The EAGLE paper is live in Nature Medicine. The model is in production at MSK Cancer Center. It detects EGFR mutations in lung adenocarcinoma from whole-slide pathology images with state-of-the-art accuracy. I built on that research — adding uncertainty quantification and standing up the production inference pipeline.
What the paper doesn't describe is everything that happened between the first commit and the deployment on 24 H100 GPUs. That's what I want to write about.
The Infrastructure Was the Hard Part
GigaPath is a 1.3 billion parameter pathology foundation model. Fine-tuning it requires serious compute. Our training runs happened on a high-performance computing cluster running Slurm—a job scheduler used in scientific computing that most software engineers have never touched.
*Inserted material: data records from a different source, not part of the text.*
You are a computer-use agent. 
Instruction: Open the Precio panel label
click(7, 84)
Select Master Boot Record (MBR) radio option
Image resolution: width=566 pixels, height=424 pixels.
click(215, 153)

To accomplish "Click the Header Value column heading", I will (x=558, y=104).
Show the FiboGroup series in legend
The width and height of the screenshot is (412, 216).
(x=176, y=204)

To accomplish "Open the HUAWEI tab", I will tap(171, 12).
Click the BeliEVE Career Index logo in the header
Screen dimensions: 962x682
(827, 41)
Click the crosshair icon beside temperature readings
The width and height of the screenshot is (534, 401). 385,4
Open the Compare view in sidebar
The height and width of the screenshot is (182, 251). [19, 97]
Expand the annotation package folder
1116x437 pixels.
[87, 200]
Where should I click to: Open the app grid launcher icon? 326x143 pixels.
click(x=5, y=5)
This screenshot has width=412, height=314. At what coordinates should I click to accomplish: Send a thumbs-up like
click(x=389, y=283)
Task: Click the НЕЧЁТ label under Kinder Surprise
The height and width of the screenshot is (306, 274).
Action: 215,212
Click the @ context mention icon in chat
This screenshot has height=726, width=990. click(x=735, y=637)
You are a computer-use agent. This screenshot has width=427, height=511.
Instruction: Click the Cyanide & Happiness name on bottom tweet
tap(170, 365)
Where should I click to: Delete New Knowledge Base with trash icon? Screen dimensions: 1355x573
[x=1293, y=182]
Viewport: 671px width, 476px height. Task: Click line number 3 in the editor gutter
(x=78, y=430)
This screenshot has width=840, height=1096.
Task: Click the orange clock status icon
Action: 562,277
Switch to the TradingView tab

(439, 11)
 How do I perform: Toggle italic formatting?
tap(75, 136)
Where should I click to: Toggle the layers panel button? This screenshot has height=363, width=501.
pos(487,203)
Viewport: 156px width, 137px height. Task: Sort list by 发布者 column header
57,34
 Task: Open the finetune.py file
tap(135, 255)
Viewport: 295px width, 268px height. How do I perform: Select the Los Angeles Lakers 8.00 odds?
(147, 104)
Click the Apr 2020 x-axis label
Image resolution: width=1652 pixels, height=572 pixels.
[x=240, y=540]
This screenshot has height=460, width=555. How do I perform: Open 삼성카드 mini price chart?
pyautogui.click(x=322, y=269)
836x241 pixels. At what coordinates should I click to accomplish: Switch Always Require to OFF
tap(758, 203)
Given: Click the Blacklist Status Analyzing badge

The first thing I learned: HPC is not cloud. There's no auto-scaling. You submit a job, it sits in a queue, it runs, it terminates. If your job crashes at hour 47 of a 48-hour run, you lose 47 hours of compute unless you've built checkpointing.
We lost a full training run before I built proper checkpoint management. That mistake cost three days.
The lesson that carried forward: in any system where a failure is expensive, you need to know your recovery point. Where does the job restart from? What state is recoverable? This applies equally to AI agents—a long-running agent that fails at step 37 of 40 needs to recover from step 37, not step 1.
The Thing I Built That Changed Everything
Standard neural networks output a prediction. They don't tell you how confident they are.
For cancer biomarker detection, that's a problem. A false positive means a patient undergoes unnecessary treatment. A false negative delays lifesaving intervention. A model that says "EGFR positive" without surfacing its uncertainty is genuinely dangerous.
I implemented Monte Carlo Dropout: run the same slide through the model 50 times with dropout active, measure the variance across runs. High variance = uncertain prediction = escalate to a pathologist for review.
What this created wasn't just a safety mechanism. It created a triage system. The model handles high-confidence cases autonomously. Uncertain cases go to human review. The pathologist's attention is directed where it's most needed.
This changed my entire philosophy about AI systems. The goal isn't to automate everything. The goal is to automate the right things—and to be honest about where automation runs out.
What Failed That Isn't in the Paper
Whole-slide images are enormous. A single slide can be 2–4 GB. Loading, preprocessing, and running inference on these at scale required a data pipeline that took longer to build than the model did.
The first pipeline was sequential. It processed one slide at a time. That worked for experiments. In production, with hundreds of slides queuing, it was unusable.
The second pipeline used multiprocessing to parallelize preprocessing across CPU cores while inference ran on GPUs. Better. But we had memory leaks in the preprocessing workers that would crash the pipeline after about 200 slides.
The third version was the one that shipped: asynchronous, bounded queues, worker restart logic, explicit memory cleanup between slides. None of this is in the paper. All of it is what makes the paper's results reproducible at scale.
What I'd Build First If I Did It Again
Observability.
I built logging, monitoring, and alerting last. I should have built them first.
In production AI, you need to know: what inputs is the model seeing? What's the distribution of confidence scores over time? Is performance degrading? Are there patterns in the cases that get escalated?
Without that visibility, you're flying blind. You don't know if the system is healthy, if it's drifting, or if there's a class of inputs it's systematically failing on.
Every AI system I build now starts with an observability layer before it starts with a model. I know what I want to measure before I build what I'm measuring.
The Principle I Carry Forward
The best AI systems are honest about what they don't know. They have explicit confidence bounds. They fail loudly when they should. They escalate to humans when they're uncertain. They maintain audit trails. They're designed to be understood and corrected, not just to produce outputs.
This sounds obvious when you say it out loud. It's shockingly rare in practice.
That's the principle behind everything I build and everything I teach. Not "make the AI smarter"—make the AI system more honest, more observable, and more correctable. That's what actually makes it useful.